It really doesn't matter who wins, it was about what the match represented.
The match represented a petty beef that Vince McMahon has with a dead company, Triple H's boner for entrances from mid 90's WCW, and Sting deciding that he doesn't want to wrestle forever and wants to live off royalties from the company that's still around.
Sting vs. Undertaker would have been a much better choice. Neither guy is full time, Sting gets his WM match, Undertaker gets a WM win, and you get one plodding and formulaic match instead of two.
fans got to see basically a live recap of the Monday Night Wars of yesteryear
Uh what?
When were Sting and the nWo ever on the same side? Their feud is the whole reason for WCW's best PPV buyrate ever and a major reason why WCW was winning in the ratings.

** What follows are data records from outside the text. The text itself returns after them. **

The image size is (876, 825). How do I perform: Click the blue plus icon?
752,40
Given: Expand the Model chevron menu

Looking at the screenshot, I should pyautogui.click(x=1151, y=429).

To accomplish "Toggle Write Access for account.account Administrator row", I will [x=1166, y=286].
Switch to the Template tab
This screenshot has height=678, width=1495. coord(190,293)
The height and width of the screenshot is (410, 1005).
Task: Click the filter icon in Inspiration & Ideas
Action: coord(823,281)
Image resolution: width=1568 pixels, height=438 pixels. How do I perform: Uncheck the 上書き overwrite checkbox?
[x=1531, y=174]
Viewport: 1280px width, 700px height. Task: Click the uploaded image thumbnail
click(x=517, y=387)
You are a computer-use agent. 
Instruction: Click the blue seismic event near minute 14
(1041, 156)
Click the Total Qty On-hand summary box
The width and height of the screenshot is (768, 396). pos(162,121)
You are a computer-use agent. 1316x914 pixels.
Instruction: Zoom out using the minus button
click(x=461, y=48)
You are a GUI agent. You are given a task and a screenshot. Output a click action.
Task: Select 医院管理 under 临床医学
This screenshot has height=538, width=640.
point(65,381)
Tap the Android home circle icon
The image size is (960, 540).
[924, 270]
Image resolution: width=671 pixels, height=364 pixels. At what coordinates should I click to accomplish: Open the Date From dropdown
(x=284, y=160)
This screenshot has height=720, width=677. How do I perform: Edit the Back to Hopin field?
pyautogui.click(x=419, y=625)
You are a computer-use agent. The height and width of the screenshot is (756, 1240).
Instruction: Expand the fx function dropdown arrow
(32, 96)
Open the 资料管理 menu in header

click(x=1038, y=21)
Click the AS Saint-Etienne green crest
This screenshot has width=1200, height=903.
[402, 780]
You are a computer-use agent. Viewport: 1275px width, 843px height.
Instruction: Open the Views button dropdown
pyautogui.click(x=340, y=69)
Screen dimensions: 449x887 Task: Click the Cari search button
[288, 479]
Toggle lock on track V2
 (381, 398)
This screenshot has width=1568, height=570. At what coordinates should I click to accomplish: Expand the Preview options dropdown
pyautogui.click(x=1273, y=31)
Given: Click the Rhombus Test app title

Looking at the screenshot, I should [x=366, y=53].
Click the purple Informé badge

Shawn Michaels was never in DX at the same time as X-Pac and the New Age Outlaws. One iteration happened because the other ended.
Triple H didn't become a main eventer until the Monday Night War had a clear winner and by that point, WCW was experimenting with making Sting a heel. The timelines only make sense if you ascribe to WWE revisionist history.
Thank you. For ages now we've bitched and moaned about how the mid-card belts have been meaningless, and now that they're on two guys who could actually elevate them and make them feel important again, people wanna bitch and moan that two main eventers are carrying around dead-weight titles?
John Cena won the US Title at WrestleMania
11 years ago. While I don't necessarily mind him in a muted role, it's more of a vanity plate for him at this point.
Daniel Bryan won the World Title in the main event last year. Giving him the IC Title seems like a consolation prize. Considering that the fanbase turned on Reigns because Bryan didn't win the Royal Rumble, I'd say it makes no sense to take the belt off Barrett when Bryan is clearly better off being higher on the card. They ruined the slow momentum they had building for Reigns and stunted the growth of the other guys in the ladder match out of being stubborn.